Data was measured at Eureka, Nunavut at 80 degrees N latitude. It is an impressive paper. I found a non paywalled copy with a google search.
Dave in Canmore-
For the paper, try http://www.atmos-meas-tech.net/5/329/2012/
Hindcast models should always work if done properly so what. They prove nothing more than you can fit a mathematical model to the original waveform. The only meaningful test is how realistically that model predicts future patterns.
What chance of that depends on whether it has actually incorporated the obvious hot spot sources in the area which cannot be just dismissed as insignificant no matter how much climate researchers of all flavours would love to do it because they are at random locations and highly unpredictable size.
Could someone please explain the hot spot near the Svalbard archipelago
http://polar.ncep.noaa.gov/sst/ophi/color_anomaly_NPS_ophi0.png
Cold PDO now, and more ice than normal, in water colder than normal, on the Bering Straits side of the pole. Warm AMO, and less ice than normal and water warmer than normal north of Europe.
Obviously currents matter.
Bob Tisdale is working hard on the observed data, and there does seem to be a teleconnection and delyed cycle, where the Atlantic eventually cools after the Pacific cools.
Besides this nice, neat, teleconnected cycle, there is the simple fact chaos is involved, whenever a stream of water meanders.
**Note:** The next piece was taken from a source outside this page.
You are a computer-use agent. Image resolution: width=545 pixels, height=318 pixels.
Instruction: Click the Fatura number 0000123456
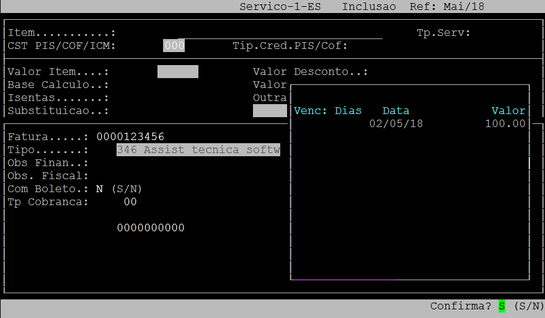click(130, 136)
When a river is allowed to wander, without man building levees, it tends to run down the middle of a floodplain, but at times can meander over to the very edge, and leave an ox-bow lake at the very edge of a floodpain. In the same manner the Gulf Stream meanders north and south in a manner I imagine is chaotic and difficult to predict until you see it start to happen.
Last but not least, in the winter leads of open water in the ice are quickly refrozen by temperatures of forty below, however during the summer air temperatures are just above freezing, and any such crack in the ice does not “heal” and is part of the break-up of the “100%” ice. The simple fact a good number of icebreakers travel right to the pole these days contributes to the crack-up of the solid 100% ice. (Some say this contribution is too small to matter, but I disagree.)
@Philip Bradley
> That’s interesting. Although just the current year it shows summer temperatures are almost
> identical to the long term average
Of course, it’s impossible to have higher temperatures unless all ice is melt.
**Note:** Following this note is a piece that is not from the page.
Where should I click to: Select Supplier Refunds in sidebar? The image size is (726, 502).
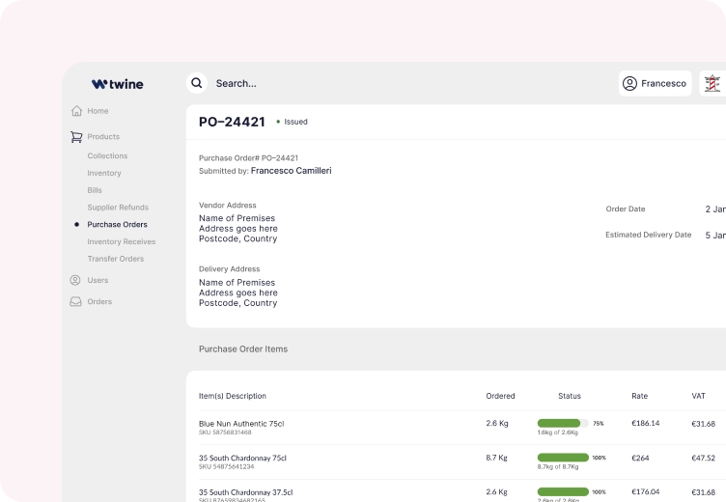tap(118, 208)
> Yet we are seeing record summer Arctic sea ice melt AND record winter sea ice formation.
Record extent. Volume and thickness of ice formed were very low.
> This compelling that air temperatures have minimal effect on sea ice extent.
Of course, ice forms everywhere, where temperature is lower than melting point of ocean (salty) water, no matter it’s -2 or -40 Celcius degrees. But there is ENORMOUS effect on the thickness of the ice formed. The result of few degrees higher average temperature is much thinner ice formed.
If the model is in anyway accurate then it should be fairly simple to produce 3, 6, 9 and 12 month forecasts as to the Arctic Sea Ice extent/volume/cover for the next year. Updated on a monthly basis, say, looking forward like most other models.
It would be interesting to see what any projections are and how accurate they actually prove to be.
Hindcast can end up being curve fitting, accurate forecasting provides much more validation.
I do not quite see how the Arctic sea ice winter buildup reflects all that sun given that Arctic winter sees no sun at all because it is below the horizon for 3 months so can’t reflect any. Do these people forget we live on a tilted, revolving, orbiting planet?
I have no doubt that Arctic Ocean currents and wind plays a big part in ice distrubution and thickness, probably the major part so not to include them in any study of ice coverage is foolhardy.
Robertvdl says:
November 22, 2012 at 1:41 am
Could someone please explain the hot spot near the Svalbard archipelago
http://polar.ncep.noaa.gov/sst/ophi/color_anomaly_NPS_ophi0.png
Possibly a more interesting question is why the Northern side of the Iceland-Shetland cold front is also colder than normal. Is that related to warmer water showing up further to the North around Svalbard?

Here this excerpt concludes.